*** Data provided Section Begins ***

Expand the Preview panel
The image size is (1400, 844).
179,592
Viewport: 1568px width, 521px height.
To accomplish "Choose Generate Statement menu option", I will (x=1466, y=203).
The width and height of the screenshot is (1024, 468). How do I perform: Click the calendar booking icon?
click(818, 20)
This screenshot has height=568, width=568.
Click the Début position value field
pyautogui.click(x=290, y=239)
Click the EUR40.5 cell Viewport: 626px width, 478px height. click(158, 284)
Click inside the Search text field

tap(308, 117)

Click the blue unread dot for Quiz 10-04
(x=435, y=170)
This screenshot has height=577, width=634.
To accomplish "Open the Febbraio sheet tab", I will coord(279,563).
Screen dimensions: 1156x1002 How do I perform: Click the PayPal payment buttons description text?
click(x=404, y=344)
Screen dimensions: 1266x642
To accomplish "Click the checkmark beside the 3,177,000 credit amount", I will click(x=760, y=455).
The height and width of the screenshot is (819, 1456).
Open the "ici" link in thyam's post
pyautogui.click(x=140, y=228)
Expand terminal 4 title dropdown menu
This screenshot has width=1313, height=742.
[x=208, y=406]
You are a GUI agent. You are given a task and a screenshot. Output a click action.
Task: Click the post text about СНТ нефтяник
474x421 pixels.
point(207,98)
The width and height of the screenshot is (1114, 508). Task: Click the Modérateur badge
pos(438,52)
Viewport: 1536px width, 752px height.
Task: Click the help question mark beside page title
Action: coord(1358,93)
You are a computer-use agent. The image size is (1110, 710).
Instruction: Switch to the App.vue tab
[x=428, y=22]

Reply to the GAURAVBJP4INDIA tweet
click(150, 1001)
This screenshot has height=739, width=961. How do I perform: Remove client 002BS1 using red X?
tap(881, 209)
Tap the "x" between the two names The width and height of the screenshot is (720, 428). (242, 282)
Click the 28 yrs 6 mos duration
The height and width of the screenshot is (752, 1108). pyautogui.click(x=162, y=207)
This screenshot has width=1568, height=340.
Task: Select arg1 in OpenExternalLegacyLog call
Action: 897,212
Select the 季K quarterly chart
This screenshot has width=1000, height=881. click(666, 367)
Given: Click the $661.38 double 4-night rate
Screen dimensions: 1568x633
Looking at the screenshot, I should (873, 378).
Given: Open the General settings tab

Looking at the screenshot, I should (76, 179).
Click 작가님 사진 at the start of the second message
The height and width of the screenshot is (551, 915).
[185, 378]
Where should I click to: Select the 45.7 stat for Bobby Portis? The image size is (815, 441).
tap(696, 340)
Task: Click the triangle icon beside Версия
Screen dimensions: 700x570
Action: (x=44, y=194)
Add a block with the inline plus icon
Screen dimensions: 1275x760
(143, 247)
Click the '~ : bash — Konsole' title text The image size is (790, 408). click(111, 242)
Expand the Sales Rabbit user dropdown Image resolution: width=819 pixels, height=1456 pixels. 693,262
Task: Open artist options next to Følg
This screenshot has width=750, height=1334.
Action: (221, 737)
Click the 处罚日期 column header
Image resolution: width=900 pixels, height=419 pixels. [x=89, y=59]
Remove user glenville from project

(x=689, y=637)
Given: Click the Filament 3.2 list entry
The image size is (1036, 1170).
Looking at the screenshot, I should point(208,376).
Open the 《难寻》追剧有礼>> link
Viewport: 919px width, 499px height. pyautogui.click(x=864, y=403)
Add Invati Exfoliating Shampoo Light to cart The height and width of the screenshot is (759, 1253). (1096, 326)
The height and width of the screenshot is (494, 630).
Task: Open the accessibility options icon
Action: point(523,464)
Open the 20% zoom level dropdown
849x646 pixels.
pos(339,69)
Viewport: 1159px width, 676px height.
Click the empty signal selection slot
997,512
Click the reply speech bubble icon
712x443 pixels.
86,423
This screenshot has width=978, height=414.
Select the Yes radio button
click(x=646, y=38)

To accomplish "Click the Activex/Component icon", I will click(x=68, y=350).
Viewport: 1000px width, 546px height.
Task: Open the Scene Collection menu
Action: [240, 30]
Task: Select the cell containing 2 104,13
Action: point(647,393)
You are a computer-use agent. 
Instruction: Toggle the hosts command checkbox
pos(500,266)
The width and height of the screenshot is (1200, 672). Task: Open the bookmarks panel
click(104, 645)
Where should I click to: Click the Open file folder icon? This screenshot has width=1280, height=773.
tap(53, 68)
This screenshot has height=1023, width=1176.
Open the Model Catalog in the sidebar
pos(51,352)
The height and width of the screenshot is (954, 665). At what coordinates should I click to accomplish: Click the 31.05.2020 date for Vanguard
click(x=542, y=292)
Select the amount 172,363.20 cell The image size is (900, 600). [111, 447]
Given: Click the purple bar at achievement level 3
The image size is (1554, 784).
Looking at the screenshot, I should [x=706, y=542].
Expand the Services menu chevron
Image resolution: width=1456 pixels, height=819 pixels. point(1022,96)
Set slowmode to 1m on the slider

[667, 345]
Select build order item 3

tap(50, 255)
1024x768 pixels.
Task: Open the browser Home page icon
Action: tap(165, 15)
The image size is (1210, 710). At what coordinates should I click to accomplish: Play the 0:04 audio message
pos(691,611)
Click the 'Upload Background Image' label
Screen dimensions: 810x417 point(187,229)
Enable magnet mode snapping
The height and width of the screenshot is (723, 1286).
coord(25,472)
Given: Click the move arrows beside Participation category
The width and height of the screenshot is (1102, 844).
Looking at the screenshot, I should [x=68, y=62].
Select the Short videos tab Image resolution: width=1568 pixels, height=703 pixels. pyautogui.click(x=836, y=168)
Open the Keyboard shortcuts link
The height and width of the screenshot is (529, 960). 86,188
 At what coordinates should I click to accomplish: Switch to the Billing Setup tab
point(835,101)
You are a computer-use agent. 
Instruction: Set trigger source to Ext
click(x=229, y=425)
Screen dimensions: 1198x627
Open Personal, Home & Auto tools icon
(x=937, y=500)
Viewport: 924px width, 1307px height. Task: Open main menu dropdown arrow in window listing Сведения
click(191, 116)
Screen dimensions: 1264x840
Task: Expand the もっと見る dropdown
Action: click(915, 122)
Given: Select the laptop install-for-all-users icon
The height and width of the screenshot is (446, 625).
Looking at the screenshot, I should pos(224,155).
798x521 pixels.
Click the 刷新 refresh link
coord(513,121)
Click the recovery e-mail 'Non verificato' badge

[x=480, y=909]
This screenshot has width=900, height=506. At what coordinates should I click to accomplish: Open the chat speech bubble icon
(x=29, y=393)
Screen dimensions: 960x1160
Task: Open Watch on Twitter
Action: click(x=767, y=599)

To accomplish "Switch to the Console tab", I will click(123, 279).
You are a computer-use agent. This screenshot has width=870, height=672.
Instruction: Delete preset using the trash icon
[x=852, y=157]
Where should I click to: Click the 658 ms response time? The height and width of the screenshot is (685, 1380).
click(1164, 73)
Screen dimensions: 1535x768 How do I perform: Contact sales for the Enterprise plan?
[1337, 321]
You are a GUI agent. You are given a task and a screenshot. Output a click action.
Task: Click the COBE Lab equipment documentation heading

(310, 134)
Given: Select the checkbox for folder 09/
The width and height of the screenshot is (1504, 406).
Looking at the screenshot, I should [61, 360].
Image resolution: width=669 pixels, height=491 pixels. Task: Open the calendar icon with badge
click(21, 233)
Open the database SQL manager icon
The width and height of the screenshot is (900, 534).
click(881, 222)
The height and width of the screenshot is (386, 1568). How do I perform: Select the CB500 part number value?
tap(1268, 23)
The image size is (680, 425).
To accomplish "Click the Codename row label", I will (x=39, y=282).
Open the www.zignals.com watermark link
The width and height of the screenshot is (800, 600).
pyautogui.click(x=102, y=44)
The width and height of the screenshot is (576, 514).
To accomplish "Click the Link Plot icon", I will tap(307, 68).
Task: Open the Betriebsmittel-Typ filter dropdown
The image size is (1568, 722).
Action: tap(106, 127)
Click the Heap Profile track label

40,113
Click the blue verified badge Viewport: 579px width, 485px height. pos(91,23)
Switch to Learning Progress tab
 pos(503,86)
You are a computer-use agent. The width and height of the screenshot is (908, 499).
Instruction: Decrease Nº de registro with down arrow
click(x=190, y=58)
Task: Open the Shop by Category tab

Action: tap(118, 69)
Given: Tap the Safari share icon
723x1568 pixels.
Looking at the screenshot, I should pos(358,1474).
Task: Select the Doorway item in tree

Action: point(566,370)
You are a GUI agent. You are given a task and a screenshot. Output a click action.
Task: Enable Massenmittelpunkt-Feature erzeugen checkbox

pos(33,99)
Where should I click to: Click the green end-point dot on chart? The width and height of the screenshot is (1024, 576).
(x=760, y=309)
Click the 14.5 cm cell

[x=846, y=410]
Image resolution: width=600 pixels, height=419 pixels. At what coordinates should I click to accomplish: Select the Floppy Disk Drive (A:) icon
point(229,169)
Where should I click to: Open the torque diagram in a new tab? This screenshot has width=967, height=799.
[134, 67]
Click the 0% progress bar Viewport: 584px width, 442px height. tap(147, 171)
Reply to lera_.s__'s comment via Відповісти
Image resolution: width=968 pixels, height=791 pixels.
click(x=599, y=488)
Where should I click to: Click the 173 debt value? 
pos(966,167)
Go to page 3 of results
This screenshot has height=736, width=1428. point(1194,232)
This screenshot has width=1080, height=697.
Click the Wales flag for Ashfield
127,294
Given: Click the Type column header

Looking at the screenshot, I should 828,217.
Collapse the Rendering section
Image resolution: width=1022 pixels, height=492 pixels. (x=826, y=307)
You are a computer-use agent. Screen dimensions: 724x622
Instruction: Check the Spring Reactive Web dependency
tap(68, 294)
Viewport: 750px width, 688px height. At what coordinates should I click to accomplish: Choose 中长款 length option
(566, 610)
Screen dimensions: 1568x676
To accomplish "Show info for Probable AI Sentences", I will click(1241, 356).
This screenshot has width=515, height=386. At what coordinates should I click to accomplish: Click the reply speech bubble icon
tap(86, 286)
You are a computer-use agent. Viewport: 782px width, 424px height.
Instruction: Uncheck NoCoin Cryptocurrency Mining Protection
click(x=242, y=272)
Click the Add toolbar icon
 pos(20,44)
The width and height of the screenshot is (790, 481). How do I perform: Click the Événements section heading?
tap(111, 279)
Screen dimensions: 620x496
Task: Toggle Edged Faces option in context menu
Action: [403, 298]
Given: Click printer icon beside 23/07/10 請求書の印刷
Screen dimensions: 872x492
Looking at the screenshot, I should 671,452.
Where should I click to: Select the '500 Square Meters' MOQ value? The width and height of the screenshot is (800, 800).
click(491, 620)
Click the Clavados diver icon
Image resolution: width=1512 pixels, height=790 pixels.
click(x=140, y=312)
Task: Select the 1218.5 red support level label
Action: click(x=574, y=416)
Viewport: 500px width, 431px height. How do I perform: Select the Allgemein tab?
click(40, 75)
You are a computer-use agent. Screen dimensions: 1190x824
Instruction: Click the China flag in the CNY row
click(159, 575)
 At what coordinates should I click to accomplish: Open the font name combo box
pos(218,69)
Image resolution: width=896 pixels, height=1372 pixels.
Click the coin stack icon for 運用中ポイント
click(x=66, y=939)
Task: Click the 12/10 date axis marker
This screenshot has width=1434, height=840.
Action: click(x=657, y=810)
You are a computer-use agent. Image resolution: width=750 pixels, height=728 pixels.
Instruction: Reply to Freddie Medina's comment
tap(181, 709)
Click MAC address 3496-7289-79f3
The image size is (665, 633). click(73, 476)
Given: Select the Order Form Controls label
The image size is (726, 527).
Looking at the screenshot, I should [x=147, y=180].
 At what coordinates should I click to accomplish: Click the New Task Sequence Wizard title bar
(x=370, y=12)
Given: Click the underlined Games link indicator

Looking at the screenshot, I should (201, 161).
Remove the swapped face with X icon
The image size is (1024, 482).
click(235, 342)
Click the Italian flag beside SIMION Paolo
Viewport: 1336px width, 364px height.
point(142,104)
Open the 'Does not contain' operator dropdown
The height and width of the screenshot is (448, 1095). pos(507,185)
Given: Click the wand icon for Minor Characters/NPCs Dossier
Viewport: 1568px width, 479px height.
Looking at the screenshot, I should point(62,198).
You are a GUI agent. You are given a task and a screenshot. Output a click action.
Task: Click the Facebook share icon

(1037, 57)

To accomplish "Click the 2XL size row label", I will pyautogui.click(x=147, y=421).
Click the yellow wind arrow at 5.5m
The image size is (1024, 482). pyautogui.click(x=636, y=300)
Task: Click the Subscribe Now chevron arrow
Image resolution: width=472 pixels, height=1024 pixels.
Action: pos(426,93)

*** Data provided Section Ends ***

**What needs to be done**
Look back at the entries above. Retype the line with "The height and width of the screenshot is (819, 1456).", the line with "Given: Click the $661.38 double 4-night rate", and all lines in between.

**Exercise solution**
The height and width of the screenshot is (819, 1456).
Open the "ici" link in thyam's post
pyautogui.click(x=140, y=228)
Expand terminal 4 title dropdown menu
This screenshot has width=1313, height=742.
[x=208, y=406]
You are a GUI agent. You are given a task and a screenshot. Output a click action.
Task: Click the post text about СНТ нефтяник
474x421 pixels.
point(207,98)
The width and height of the screenshot is (1114, 508). Task: Click the Modérateur badge
pos(438,52)
Viewport: 1536px width, 752px height.
Task: Click the help question mark beside page title
Action: coord(1358,93)
You are a computer-use agent. The image size is (1110, 710).
Instruction: Switch to the App.vue tab
[x=428, y=22]

Reply to the GAURAVBJP4INDIA tweet
click(150, 1001)
This screenshot has height=739, width=961. How do I perform: Remove client 002BS1 using red X?
tap(881, 209)
Tap the "x" between the two names The width and height of the screenshot is (720, 428). (242, 282)
Click the 28 yrs 6 mos duration
The height and width of the screenshot is (752, 1108). pyautogui.click(x=162, y=207)
This screenshot has width=1568, height=340.
Task: Select arg1 in OpenExternalLegacyLog call
Action: 897,212
Select the 季K quarterly chart
This screenshot has width=1000, height=881. click(666, 367)
Given: Click the $661.38 double 4-night rate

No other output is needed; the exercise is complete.